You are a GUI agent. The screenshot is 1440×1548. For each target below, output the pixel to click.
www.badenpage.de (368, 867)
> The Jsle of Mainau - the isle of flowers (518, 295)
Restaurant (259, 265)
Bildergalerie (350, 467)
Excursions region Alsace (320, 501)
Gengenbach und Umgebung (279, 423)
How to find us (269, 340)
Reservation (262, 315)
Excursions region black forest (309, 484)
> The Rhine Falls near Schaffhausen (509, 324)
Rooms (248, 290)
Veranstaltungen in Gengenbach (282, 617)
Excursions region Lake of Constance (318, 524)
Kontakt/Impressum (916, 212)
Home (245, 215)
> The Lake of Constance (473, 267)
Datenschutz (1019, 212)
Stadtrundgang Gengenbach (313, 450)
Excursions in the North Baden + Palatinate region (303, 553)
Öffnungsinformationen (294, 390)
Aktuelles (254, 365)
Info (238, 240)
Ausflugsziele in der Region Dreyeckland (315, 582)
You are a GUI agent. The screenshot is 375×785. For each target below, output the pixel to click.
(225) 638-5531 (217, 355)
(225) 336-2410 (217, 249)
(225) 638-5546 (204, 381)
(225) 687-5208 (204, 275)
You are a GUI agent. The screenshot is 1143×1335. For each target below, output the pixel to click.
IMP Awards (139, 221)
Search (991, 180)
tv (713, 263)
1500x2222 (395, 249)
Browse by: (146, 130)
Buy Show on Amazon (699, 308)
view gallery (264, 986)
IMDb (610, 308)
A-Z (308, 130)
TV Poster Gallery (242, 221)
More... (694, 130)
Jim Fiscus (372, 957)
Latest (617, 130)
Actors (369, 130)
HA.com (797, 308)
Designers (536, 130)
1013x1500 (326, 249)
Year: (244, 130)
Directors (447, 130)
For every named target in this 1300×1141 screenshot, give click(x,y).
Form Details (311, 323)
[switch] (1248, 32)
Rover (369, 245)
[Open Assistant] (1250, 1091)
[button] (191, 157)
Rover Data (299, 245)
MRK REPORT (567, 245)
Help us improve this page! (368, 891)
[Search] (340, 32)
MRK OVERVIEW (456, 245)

....

Write the lines of the data above as a JSON list of strings, one string per line and no blank lines, from the line containing "TV Poster Gallery (242, 221)" through the end of the data, inclusive.

[
  "TV Poster Gallery (242, 221)",
  "More... (694, 130)",
  "Jim Fiscus (372, 957)",
  "Latest (617, 130)",
  "Actors (369, 130)",
  "HA.com (797, 308)",
  "Designers (536, 130)",
  "1013x1500 (326, 249)",
  "Year: (244, 130)",
  "Directors (447, 130)",
  "For every named target in this 1300×1141 screenshot, give click(x,y).",
  "Form Details (311, 323)",
  "[switch] (1248, 32)",
  "Rover (369, 245)",
  "[Open Assistant] (1250, 1091)",
  "[button] (191, 157)",
  "Rover Data (299, 245)",
  "MRK REPORT (567, 245)",
  "Help us improve this page! (368, 891)",
  "[Search] (340, 32)",
  "MRK OVERVIEW (456, 245)"
]